++++ RECORDS PROVIDED ++++
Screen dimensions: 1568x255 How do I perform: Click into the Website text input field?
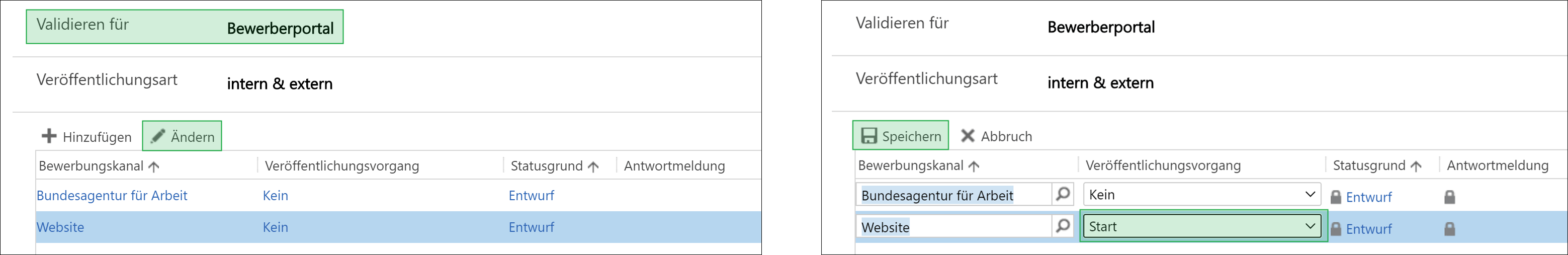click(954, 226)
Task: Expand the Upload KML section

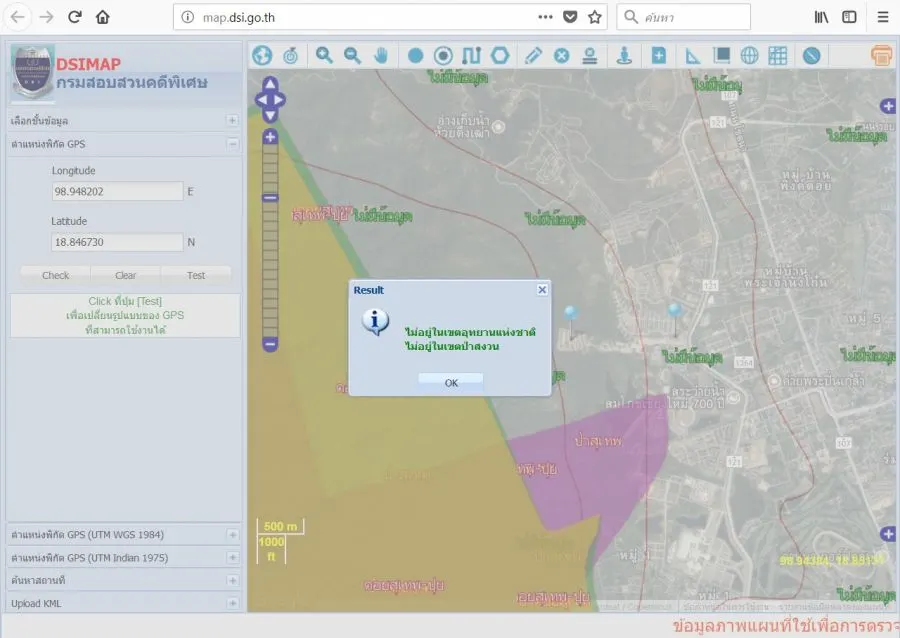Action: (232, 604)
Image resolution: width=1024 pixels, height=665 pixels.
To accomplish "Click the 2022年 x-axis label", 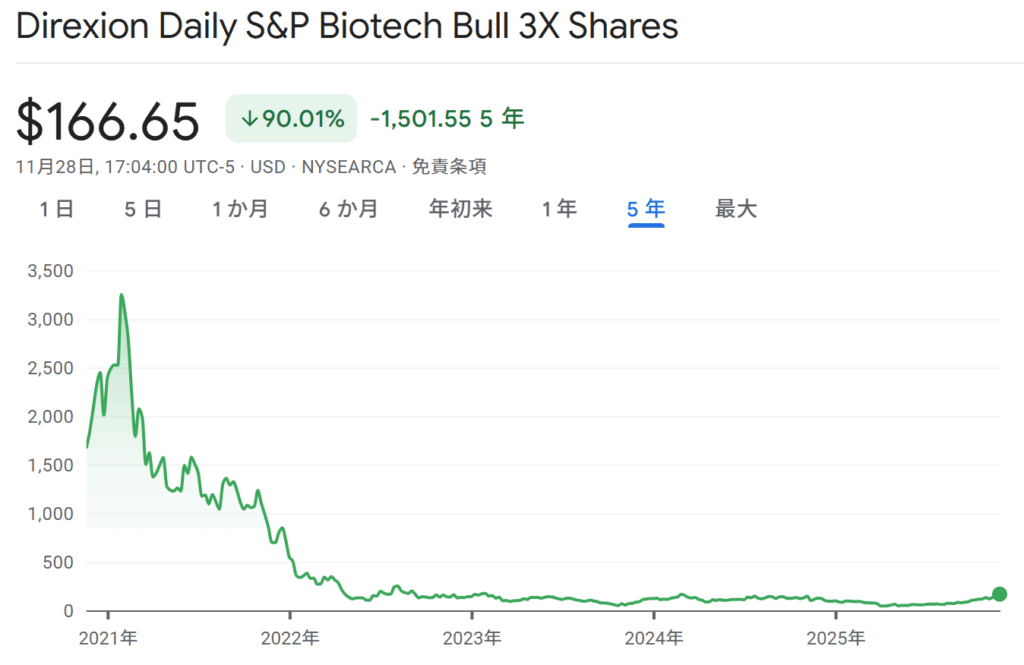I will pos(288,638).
++++
++++ RECORDS PROVIDED ++++
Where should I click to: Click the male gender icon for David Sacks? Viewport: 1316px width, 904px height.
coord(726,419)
++++
++++ RECORDS PROVIDED ++++
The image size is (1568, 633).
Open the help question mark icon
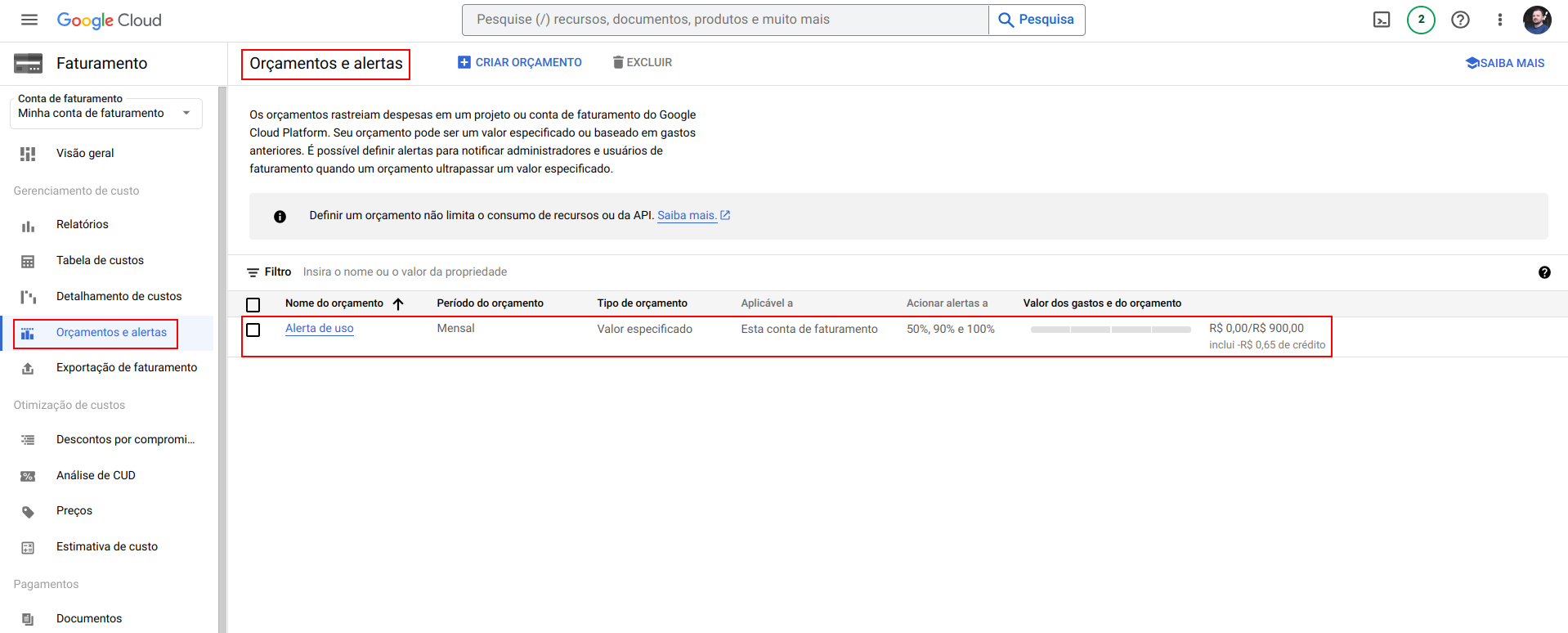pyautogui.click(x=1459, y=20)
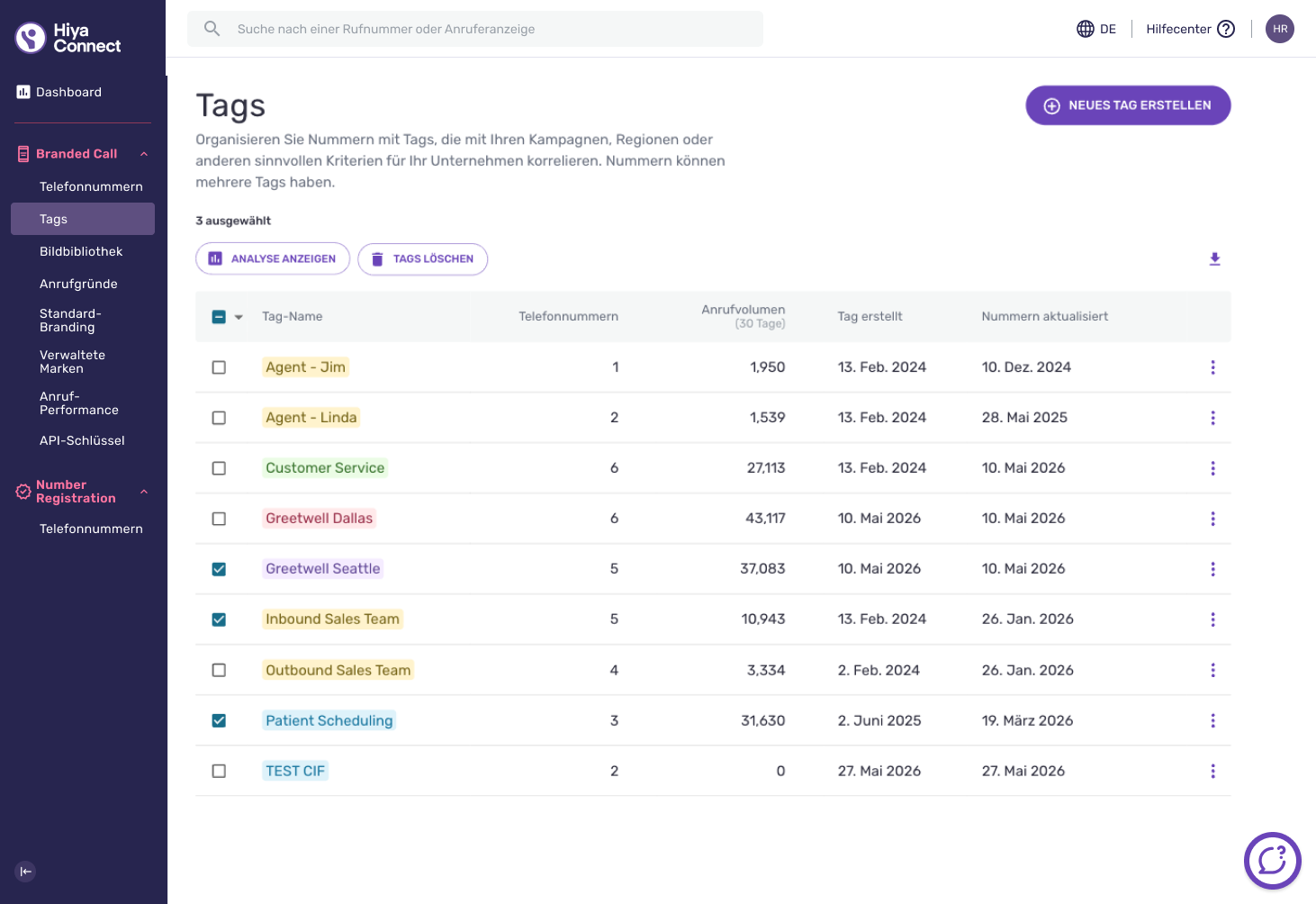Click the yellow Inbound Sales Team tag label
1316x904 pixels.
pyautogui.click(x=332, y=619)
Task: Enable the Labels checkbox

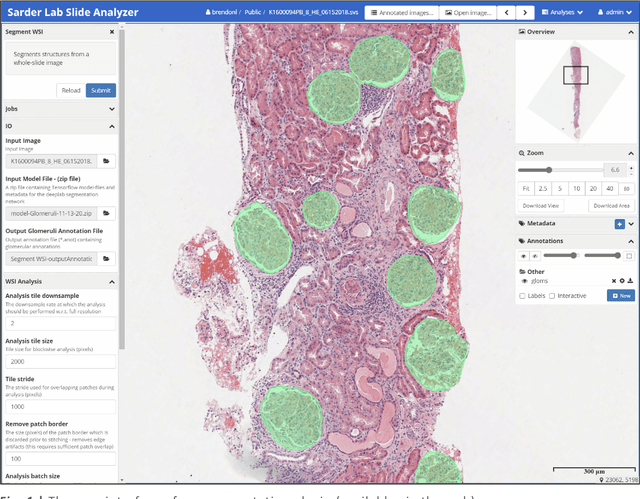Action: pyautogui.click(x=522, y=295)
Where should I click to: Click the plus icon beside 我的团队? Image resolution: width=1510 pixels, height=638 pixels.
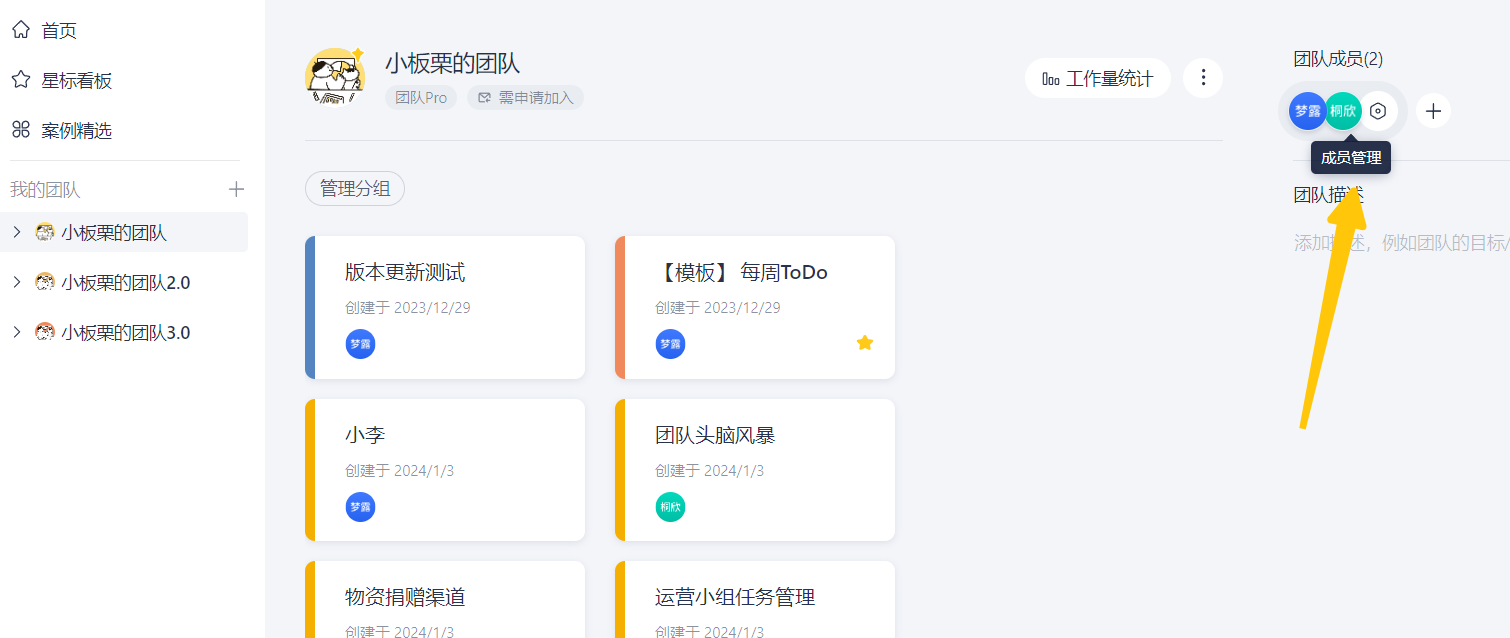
++++
▸ **TASK DETAILS**:
Copy out the lines starting at the line containing "Task: Enable the Labels checkbox" and ending at the line containing "Where should I click to: Click the plus", with both of those lines included. Omit the pictures.

▸ **ANSWER TO THIS TASK**:
Task: Enable the Labels checkbox

Action: pyautogui.click(x=522, y=295)
Where should I click to: Click the plus icon beside 我的团队? Image resolution: width=1510 pixels, height=638 pixels.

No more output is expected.